Annotation tasks span five categories:
- Quality scoring. Curated clips rated across perceptual dimensions (visual quality, facial naturalness, lip-sync accuracy, motion smoothness) using calibrated Likert scales—serving as ground truth for automated quality models.
- Preference labeling. Pairwise comparisons of generated outputs along axes of identity preservation, expression naturalness, and audio-visual synchronization—producing training data for DPO and GRPO reward models.
- Bad case filtration. Identifying subtle artifacts that escape automated filters: temporal identity drift, teeth deformation, occlusion glitches, asymmetric blinking. Flagged samples feed back into corpus cleaning and new detector development.
- Competitive benchmarking. Blinded side-by-side comparisons of model iterations and competitor systems, producing win-rate matrices that guide improvement priorities.
- Attribute annotation. Gaze direction, emotion, gesture type, and speaking style for conditional generation supervision.
Organization
The workforce follows a three-tier hierarchy. Tier 1 annotators (100+ freelancers) complete qualification pipelines with calibration exercises before admission to production tasks. Tier 2 reviewers perform random audits and adjudicate disagreements to produce gold-standard labels. Tier 3 task designers define schemas, write guidelines, and manage the feedback loop between annotation results and model improvement.
Incentive System
Base compensation is supplemented by quality bonuses tied to agreement rates with reviewer audits. A leaderboard tracks accuracy and consistency, with top performers receiving priority access to higher-paying tasks. Annotators falling below thresholds are assigned re-calibration exercises. This closed-loop system maintains inter-annotator agreement above 85% across all task types.

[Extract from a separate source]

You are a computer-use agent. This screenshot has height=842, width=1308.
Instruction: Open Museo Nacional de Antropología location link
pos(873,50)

Cross-Clip Identity Connectivity
Avatar video synthesis demands paired clips depicting the same individual across visually distinct contexts, enabling the model to disentangle identity from background, lighting, and pose. Two clips are linked if they depict the same individual (verified by high face similarity) in visually distinct scenes (verified by low background similarity), with sufficient duration for learning dynamic features.

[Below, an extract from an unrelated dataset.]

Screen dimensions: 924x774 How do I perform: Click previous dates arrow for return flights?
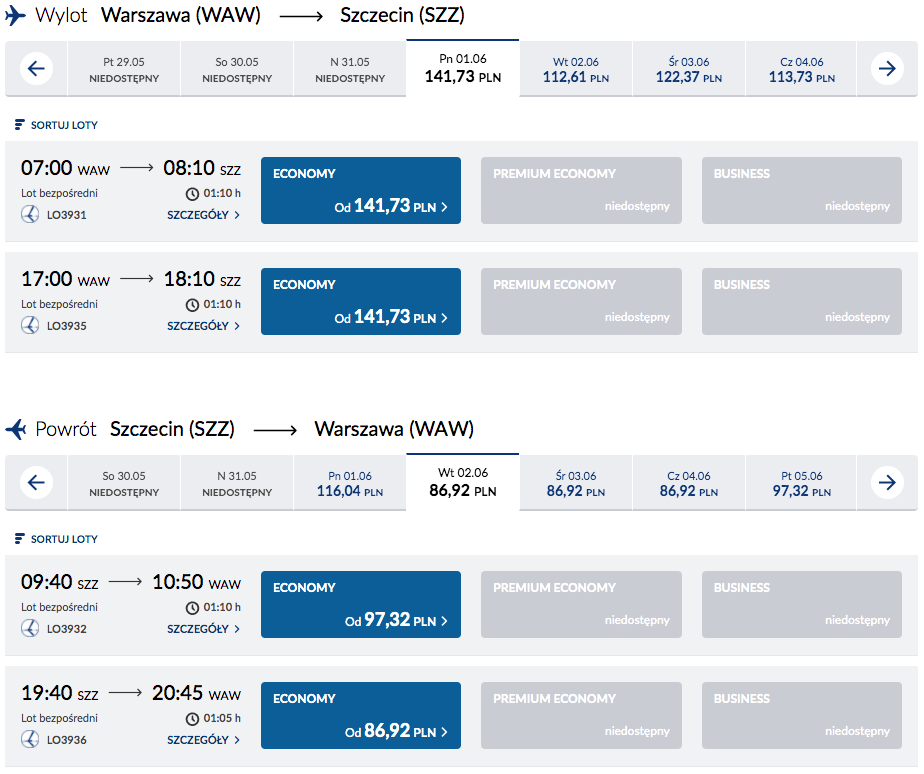pos(37,483)
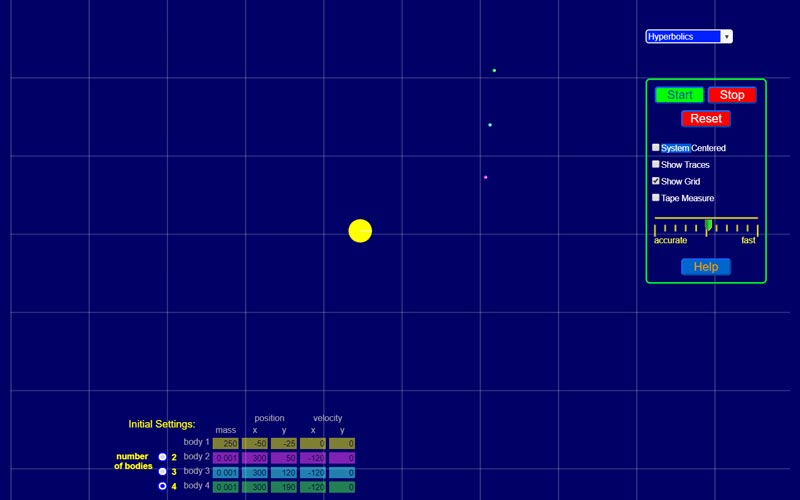Uncheck Show Grid
The height and width of the screenshot is (500, 800).
[x=656, y=181]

The resulting connectivity graph enables efficient sampling of cross-scene reference pairs during training, organized into resolution-duration groups with balanced demographic representation. This curated data, together with the annotation signals described above, feeds directly into the progressive training pipeline.
Why This Matters
The data engine runs continuously, processing new sources as they become available and reprocessing existing data when models improve. It is not a one-time ETL job but a living system that evolves alongside the models it feeds. The pipeline’s scale—50M raw videos distilled into 100M+ pretraining clips and 10M+ fine-tuning clips, each annotated with dozens of quality signals and linked by identity—is what enables Avatar V to generalize across the enormous diversity of human appearance, motion, and expression.